第42話

エレベーターは

2台あって、

ちょうど、上がってくるエレベーターと

降りてくるエレベーターが…


僕らは、

降りてきたエレベーターに乗ろうとした

その時だった。


「雨宮」


と僕の名前を呼ぶ人物が

上がってきたエレベーターから

出てきた。


「桜井?ど、どうしてここに?」


「午後、電話したけど、繋がらなかったからさ」


「あ…」


「ん?何か思い当たる節でも?」


僕が吉田さんに、告白したときだ。

そういえば、あの電話、桜井からだから

またかけ直してくるだろうと思って、

僕からは掛け直さなかったんだった…


「そちらの連れの人は…え、お前、

もしかして、新しい彼女?」


桜井は、僕の会社の男性社員であり、

昔っからの親友だ。


彼にかかれば

僕の女性遍歴はすべて分かるだろう。


「彼女」


と僕が紹介する前に


「初めまして、こちらの会社で

今日から働くことになった、社員の吉田と申します。

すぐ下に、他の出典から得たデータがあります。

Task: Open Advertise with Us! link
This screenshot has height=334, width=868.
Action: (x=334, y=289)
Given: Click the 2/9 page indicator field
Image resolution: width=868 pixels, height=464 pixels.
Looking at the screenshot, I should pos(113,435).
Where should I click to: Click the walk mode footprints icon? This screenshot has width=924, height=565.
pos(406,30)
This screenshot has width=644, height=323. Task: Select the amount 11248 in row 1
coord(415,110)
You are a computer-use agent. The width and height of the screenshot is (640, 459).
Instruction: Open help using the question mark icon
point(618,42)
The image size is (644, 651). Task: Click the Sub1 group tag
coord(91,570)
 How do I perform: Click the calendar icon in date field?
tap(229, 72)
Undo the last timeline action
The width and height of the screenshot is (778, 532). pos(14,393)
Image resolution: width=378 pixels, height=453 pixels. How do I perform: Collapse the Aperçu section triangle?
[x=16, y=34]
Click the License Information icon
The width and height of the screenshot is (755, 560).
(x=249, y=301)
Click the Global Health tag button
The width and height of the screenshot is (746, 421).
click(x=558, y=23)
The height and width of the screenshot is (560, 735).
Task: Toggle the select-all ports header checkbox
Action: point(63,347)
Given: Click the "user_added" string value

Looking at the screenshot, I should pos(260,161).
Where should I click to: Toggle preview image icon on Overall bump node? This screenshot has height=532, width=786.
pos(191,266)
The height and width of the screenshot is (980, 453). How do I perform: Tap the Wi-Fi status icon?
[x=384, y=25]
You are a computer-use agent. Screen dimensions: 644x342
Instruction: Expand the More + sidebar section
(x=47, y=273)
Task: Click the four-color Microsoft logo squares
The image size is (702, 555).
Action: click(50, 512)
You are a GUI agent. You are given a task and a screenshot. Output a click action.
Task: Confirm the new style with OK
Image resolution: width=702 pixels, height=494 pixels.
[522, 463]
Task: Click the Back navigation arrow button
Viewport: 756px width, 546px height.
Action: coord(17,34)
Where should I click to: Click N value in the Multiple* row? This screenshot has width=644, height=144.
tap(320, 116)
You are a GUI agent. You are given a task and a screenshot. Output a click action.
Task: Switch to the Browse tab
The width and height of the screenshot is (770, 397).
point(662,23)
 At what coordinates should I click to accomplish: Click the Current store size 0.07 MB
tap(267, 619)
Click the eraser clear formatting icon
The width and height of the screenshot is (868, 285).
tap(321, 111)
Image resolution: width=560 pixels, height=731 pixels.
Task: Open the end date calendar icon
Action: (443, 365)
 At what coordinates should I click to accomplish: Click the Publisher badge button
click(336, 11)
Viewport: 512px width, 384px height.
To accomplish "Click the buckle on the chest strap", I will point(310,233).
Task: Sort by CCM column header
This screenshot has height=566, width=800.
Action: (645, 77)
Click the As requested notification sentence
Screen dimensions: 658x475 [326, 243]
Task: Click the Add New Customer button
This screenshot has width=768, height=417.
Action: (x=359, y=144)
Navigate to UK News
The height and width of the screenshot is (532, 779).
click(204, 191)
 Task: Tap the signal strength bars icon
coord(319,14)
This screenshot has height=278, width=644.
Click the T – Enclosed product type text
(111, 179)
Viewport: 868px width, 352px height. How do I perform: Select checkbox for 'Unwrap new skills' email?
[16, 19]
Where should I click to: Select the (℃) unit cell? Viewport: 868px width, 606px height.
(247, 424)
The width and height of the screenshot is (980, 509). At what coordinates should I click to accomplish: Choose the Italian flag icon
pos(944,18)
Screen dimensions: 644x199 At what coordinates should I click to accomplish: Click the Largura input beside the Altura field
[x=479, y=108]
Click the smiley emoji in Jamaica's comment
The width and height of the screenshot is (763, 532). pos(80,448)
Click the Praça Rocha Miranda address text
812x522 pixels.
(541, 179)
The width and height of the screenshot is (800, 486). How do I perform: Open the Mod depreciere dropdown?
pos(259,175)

」


と自分から自己紹介した。


社員の吉田…さんか。


彼氏宣言は、まだ許されないわけか。


「え?お前、いつの間に、求人かけてたの?」


「1月くらい前から」


僕は、せっかく帰りも二人っきりで帰れると

思っていたのに、とんだ邪魔者が入って

面白くない。


だから、ムスッとしながら話していた。


「だから、俺も、あの人もテレワークじゃなくていいって

言ってたのに、忙しいんだろう?」


「二人に戻ってきてもらっても、今は、その頃以上に

忙しいんだよ」


「そっか、じゃあ、昇給とか期待できそうだな」


「あ、吉田さん、俺も、社員の桜井です、雨宮とは高校の時からの

知り合いなんで、言いづらいこととかあったら、

俺を通して言ってくれても構いませんから」


言いづらいことって?


と言いそうになりながら、僕の頭の中は

不安と、嫉妬でいっぱいになる。

僕より後から知り合いになったくせに

馴れ馴れしく話しかけないで欲しい。


彼女は、僕がやっと見つけた

運命の人なんだから。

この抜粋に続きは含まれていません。